Dans tout bilan préopératoire d’une intervention comme celle-ci, il est nécessaire de caractériser au mieux le foyer épileptique –la région du cortex à l’origine des crises, le réseau de neurones défectueux. Pour cela, on utilise des batteries de tests cliniques poussés, la TEP et l’IRM fonctionnelle. On implante aussi pendant quelques jours de très fines électrodes dans le cerveau du patient, qui sont capables d’enregistrer de manière très fine l’activité d’une dizaine de neurones.

On put donc constater que son AFVM fonctionnait parfaitement bien, tout comme l’ensemble du réseau impliqué dans la lecture. Ce monsieur n’avait d’ailleurs aucun problème pour lire. Son unique problème de santé provenait de son épilepsie, trop sévère pour être stabilisée par des antiépileptiques.

Grâce à la DTI, les chercheurs purent identifier chez ce patient les 2 grands faisceaux qui connectent l’AFVM : le faisceau arqué, qui la relie au gyrus supra-marginal, impliqué notamment dans la transformation d’une information visuelle à une information phonétique : en bref, le passage de la forme papier à la forme parlée des lettres et des mots ; et le faisceau longitudinal inférieur (FLI), qui provient des aires occipitales et qui apporte à l’AFVM les informations visuelles –les lettres que l’on regarde.

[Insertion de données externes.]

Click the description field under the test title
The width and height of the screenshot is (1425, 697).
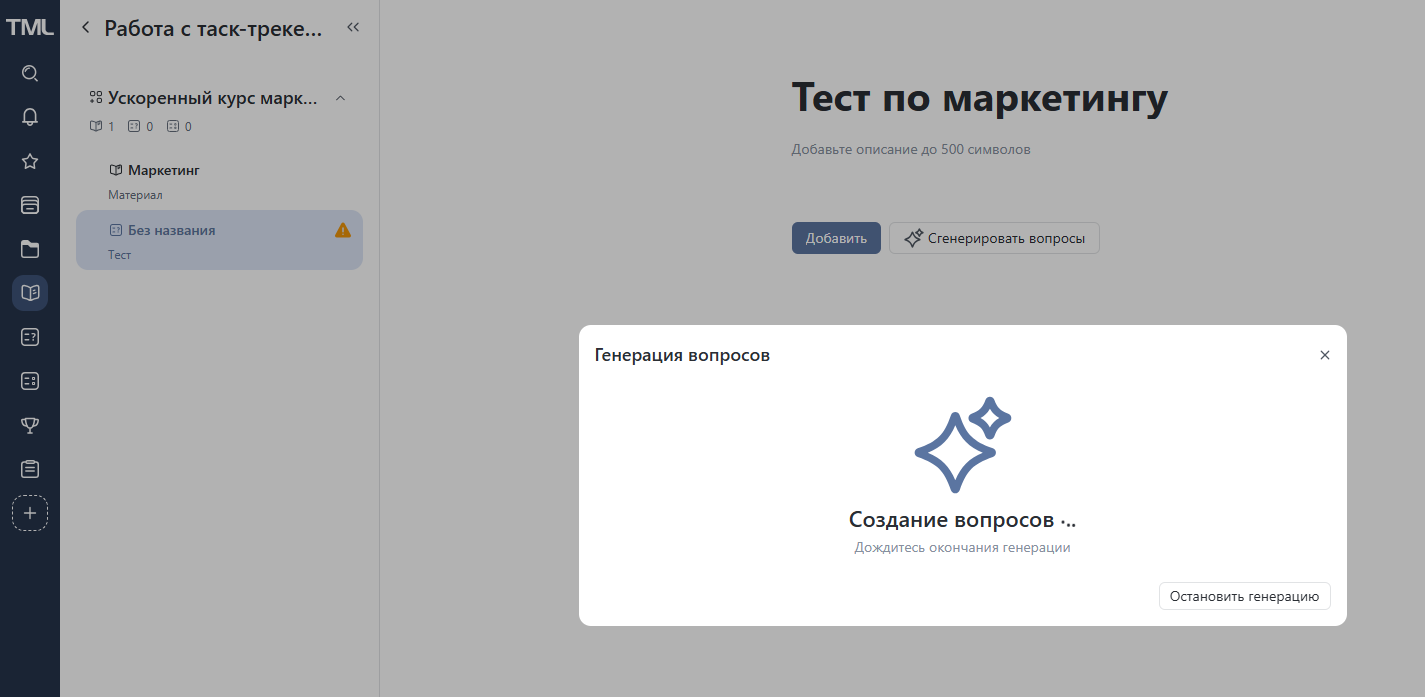click(x=909, y=148)
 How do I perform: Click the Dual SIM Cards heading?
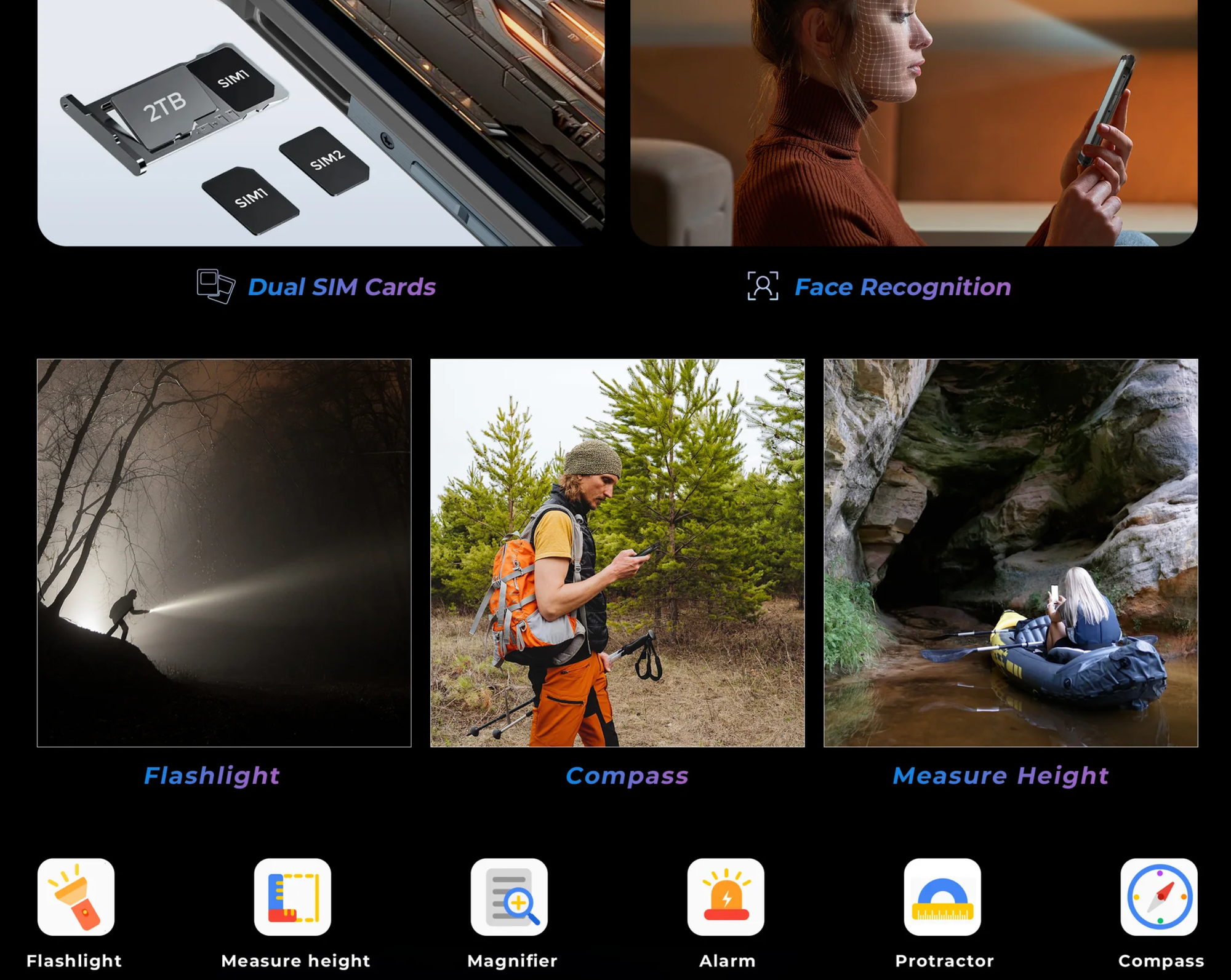point(342,287)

L’AFVM reçoit donc les informations sur lesquelles elle va travailler grâce au FLI, en provenance du cortex visuel. Elle assemble les lettres pour former des mots, qu’elle envoie ensuite, via le faisceau arqué, au gyrus supra-marginal pour qu’il détermine la prononciation du mot formé.

Le patient fut finalement opéré. L’intervention se passa bien, les chirurgiens lui enlevèrent le foyer épileptique qui le faisait souffrir depuis plus de 30 ans.

Sauf qu’à son réveil, il n’était plus capable de lire un seul mot. Alexie pure.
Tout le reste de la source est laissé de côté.